Sia Rezaei, Machine Learning Solutions Engineer | August 16, 2022

Since the advent of the transformer architecture an ongoing area of research and development has been on techniques that allow transformers to process longer sequences. In this post we share our results on how extending sequence length helps to improve accuracy of GPT-2. We then show that with Cerebras’ technology it is now possible to increase sequence length by more than an order of magnitude without massive increases in computational intensity or compromising accuracy.


Today the use of Deep Learning for Natural Language Understanding (NLU) is delivering value to all kinds of real-world applications. The chances are you are interacting with multiple applications every day that are powered by NLU.

NLP vs NLU

The term NLU may be new to some readers. You might think of NLU as taking natural language processing (NLP) to the next level, to derive actual meaning and context from the source. Consider this sentence:

Please crack the window, it’s getting hot in here.

With NLP alone, the services of a glazier will probably be needed! NLU, by contrast, is able to infer that a little ventilation is needed.

The Rise of the Transformer

This proliferation of NLU has been mainly propelled by the surprising performance of the “attention-based” neural networks, such as the Transformer, GPT, and BERT in tasks such as question answering, translation, reasoning, and text generation. Even the researchers who made these networks were quite surprised by their abilities to generate coherent sentences or hold a conversation without it being painfully obvious that it is not a human.

Attention (or attention layer) is an architectural motif that enables neural networks to learn patterns over sets or sequences of tokens. Tokens could be words in a sentence in NLU applications or they could be atoms in a molecule for applications in molecular biology.

One of the reasons for the success of the attention-based neural networks is believed to be the fact that attention layers make few presumptions about the structure and patterns in the data. Instead, the patterns are learned from massive amounts of data; whatever they may be. But this comes at a cost.

Despite its surprising effectiveness, the attention layer is incredibly expensive to compute. This is especially true as input sequences (e.g. a text document) grow longer. In fact, if the input sequence grows by a factor of 2, the memory (Figure 1) and compute required grows by a factor of 4! We call this “quadratic complexity”, and it has been the major roadblock for using attention-based networks on longer sequences.

Figure 1. Total memory required to train GPT-J as a function of sequence length. (16 bytes per parameter and 2 bytes per activation). Note that the axes are logarithmic.(Source: Cerebras.)

Why Do Long Sequences Matter?

We humans are able to read a novel (or long document) while maintaining the big context in our mind. This enables us to not lose track of the overall narrative which is required to comprehend the text. However, today even the biggest networks trained on massive clusters of GPUs, can typically only maintain somewhere between 512 to 2048 tokens in context. For comparison, an 8-page document could exceed 8000 .

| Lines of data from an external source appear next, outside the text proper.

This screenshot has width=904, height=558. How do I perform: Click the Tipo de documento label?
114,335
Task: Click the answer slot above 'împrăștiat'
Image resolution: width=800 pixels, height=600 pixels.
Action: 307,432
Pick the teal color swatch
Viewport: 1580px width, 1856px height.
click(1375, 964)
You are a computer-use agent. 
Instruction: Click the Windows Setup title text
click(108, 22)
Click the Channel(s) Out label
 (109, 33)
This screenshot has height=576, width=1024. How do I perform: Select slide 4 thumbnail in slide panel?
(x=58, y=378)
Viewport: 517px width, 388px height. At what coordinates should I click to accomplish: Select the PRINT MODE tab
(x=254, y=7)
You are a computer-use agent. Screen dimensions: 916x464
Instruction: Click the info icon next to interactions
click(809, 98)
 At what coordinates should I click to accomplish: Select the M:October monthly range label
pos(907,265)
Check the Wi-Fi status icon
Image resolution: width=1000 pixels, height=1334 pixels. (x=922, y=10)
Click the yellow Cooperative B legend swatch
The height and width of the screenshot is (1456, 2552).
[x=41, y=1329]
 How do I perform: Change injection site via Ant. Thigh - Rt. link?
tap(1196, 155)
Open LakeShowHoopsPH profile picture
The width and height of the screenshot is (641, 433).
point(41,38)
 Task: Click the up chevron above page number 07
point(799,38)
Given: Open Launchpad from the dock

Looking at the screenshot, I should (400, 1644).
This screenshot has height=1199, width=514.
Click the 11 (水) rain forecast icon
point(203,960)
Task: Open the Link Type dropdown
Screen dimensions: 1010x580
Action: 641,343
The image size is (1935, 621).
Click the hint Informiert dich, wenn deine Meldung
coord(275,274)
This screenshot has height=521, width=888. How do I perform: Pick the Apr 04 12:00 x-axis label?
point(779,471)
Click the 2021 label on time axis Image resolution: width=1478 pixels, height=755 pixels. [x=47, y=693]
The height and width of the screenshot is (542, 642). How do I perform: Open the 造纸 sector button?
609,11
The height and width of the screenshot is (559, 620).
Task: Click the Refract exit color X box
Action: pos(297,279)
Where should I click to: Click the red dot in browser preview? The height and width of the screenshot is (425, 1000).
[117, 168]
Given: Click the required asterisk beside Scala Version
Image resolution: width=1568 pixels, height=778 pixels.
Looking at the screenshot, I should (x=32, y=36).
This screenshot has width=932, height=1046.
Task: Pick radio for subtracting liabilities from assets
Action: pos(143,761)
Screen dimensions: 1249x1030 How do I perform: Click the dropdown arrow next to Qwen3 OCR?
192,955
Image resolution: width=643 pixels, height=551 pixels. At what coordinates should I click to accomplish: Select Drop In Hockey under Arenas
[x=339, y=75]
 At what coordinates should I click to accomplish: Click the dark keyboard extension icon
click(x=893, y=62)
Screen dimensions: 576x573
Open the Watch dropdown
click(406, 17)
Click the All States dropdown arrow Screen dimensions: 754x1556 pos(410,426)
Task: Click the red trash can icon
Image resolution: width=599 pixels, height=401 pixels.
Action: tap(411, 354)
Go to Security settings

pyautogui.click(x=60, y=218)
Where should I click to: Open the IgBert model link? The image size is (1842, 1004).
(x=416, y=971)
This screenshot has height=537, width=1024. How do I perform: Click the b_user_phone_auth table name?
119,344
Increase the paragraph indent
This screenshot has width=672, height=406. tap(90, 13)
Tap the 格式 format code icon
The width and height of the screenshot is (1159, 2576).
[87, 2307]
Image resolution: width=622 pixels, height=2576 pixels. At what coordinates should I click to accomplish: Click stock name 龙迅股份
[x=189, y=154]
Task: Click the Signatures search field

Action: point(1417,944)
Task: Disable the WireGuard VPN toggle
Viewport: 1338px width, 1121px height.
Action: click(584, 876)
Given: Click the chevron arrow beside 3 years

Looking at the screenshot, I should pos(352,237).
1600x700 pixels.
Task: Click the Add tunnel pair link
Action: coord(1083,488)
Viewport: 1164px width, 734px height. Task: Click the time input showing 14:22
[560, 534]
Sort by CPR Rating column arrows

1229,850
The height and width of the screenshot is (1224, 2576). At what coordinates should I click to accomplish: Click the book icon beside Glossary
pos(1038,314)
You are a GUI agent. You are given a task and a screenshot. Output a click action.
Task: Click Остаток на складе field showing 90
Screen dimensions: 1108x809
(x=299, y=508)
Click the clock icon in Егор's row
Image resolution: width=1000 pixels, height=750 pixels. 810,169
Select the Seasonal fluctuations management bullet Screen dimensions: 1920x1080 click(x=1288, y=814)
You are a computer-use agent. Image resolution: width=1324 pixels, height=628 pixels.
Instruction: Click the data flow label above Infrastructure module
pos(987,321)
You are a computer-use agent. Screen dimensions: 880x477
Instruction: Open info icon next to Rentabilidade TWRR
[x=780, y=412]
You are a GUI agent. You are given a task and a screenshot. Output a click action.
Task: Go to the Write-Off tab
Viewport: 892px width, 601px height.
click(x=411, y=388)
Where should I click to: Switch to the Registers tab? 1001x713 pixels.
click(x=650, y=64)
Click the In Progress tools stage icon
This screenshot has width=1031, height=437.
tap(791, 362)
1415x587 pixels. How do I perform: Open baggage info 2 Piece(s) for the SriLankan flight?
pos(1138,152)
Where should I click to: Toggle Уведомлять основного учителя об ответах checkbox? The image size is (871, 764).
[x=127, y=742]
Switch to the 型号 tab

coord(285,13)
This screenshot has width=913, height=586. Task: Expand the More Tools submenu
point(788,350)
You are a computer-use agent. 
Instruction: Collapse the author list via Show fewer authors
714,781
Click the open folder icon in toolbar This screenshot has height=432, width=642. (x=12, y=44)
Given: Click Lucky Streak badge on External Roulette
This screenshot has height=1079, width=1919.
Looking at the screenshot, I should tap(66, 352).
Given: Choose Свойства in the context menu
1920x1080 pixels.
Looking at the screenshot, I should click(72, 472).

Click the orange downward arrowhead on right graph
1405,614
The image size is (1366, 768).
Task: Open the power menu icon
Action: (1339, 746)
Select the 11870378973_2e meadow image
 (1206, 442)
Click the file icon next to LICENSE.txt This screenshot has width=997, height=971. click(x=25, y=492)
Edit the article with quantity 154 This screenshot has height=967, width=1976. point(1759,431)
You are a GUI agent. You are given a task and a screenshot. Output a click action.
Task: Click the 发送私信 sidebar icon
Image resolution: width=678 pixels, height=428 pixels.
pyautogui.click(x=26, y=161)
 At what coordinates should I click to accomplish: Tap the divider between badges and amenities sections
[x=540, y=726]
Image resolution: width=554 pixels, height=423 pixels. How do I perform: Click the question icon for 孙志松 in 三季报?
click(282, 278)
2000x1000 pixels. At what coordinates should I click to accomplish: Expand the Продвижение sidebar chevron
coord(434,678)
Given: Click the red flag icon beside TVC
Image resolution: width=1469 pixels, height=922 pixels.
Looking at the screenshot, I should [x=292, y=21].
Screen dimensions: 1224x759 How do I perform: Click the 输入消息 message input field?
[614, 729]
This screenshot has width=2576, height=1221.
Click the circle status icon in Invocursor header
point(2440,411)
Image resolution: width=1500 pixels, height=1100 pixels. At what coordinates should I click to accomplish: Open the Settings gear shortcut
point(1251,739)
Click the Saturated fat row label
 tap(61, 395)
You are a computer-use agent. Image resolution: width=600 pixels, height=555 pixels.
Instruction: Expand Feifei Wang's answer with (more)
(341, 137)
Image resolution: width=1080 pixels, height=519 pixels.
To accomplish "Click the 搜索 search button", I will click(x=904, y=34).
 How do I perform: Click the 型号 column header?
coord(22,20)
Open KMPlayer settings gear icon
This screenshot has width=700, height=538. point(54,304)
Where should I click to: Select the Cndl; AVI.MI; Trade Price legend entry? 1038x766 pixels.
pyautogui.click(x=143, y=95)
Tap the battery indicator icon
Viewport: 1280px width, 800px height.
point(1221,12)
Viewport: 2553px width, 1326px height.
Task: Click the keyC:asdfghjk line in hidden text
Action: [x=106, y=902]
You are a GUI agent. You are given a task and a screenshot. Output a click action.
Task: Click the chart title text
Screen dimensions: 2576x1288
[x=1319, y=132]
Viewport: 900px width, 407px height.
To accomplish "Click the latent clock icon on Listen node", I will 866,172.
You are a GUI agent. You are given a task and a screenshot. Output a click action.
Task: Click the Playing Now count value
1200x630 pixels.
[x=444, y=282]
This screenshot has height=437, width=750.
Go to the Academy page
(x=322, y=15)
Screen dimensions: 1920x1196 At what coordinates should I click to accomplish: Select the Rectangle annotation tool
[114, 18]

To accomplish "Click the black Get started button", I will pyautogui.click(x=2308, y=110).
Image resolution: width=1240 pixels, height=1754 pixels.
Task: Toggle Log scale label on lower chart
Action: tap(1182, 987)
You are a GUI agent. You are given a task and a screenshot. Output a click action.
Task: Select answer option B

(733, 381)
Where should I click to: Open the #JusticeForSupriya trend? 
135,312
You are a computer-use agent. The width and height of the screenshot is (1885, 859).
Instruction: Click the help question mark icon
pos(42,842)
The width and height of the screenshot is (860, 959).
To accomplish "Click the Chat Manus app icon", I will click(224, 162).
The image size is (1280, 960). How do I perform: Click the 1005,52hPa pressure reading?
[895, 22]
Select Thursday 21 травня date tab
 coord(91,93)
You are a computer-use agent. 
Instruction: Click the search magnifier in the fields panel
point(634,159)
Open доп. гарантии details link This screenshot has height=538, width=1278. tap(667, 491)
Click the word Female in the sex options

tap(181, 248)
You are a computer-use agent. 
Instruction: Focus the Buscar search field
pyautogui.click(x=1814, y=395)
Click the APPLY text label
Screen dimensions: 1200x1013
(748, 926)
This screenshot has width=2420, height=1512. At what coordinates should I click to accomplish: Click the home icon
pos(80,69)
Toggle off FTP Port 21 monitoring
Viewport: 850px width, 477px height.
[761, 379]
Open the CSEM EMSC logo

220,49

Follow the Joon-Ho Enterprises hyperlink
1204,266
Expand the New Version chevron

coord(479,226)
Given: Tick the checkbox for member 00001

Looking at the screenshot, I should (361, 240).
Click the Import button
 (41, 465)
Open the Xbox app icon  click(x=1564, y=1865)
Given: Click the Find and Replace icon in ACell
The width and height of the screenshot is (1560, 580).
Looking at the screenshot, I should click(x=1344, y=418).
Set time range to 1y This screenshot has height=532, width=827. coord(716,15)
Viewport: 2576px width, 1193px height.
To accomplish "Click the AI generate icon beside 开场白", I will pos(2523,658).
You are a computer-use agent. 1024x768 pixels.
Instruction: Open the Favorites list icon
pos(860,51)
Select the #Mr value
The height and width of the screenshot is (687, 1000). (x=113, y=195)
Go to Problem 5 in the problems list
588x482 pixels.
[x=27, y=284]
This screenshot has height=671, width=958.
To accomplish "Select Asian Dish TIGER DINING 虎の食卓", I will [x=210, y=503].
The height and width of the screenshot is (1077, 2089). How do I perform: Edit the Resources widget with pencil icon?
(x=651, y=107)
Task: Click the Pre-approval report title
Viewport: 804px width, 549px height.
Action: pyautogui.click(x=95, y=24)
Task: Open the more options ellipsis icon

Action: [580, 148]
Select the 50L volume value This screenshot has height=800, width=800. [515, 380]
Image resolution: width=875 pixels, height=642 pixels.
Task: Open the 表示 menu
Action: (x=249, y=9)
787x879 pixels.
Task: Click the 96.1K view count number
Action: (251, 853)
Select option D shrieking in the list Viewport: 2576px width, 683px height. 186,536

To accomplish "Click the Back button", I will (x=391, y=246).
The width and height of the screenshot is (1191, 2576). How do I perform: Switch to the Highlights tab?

To see how larger context helps inference in practice, we looked at the performance of pre-trained GPT-2 on the next token prediction task. This model was trained with 1024 maximum sequence length. The model performed next token prediction for 15,000 passages from the BookCorpus Open dataset.

Keep in mind that GPT style language models try to predict the next token. They do so by assigning a score to every word in the vocabulary. Top-1 accuracy measure the % of times the correct token was assigned the highest score and top-5 accuracy measures the % of time the correct token was among the 5 tokens that got the highest scores. In addition, GPT-2 is an autoregressive model, which means that it predicts the probability of the nth token using all the previous tokens. This means as you move along the sequence the tokens are predicted using a bigger and bigger context.

Figure 2 plots the average accuracy of prediction for all 1024 tokens across all passages. As we expect the tokens towards the end of the sequence are predicted with higher accuracy. This strongly suggests that a larger context helps to better predict which token is about to come next.

Figure 2. Average token prediction accuracy vs. position in the sequence for 15,000 samples from BooksCorpus Open for GPT-2.(Source: Cerebras.)

Previous Attempts to Reduce Compute Complexity

Training larger attention-based networks is extremely cumbersome on GPUs. This is because the computation must be distributed across hundreds of GPUs. A lot of expertise is required for setting up such distributed training, even for short sequences. The ability to process long sequences would make distributed training even more cumbersome and slow, because the computation required for each layer will need to be distributed across multiple GPU which comes with huge communication bandwidth demands. When you consider it takes around 2 microseconds to move a bit of data between two network nodes, but only a nanosecond to move data between two processing elements on the Cerebras Wafer-Scale Engine (WSE), the difficulty of distributed processing becomes obvious.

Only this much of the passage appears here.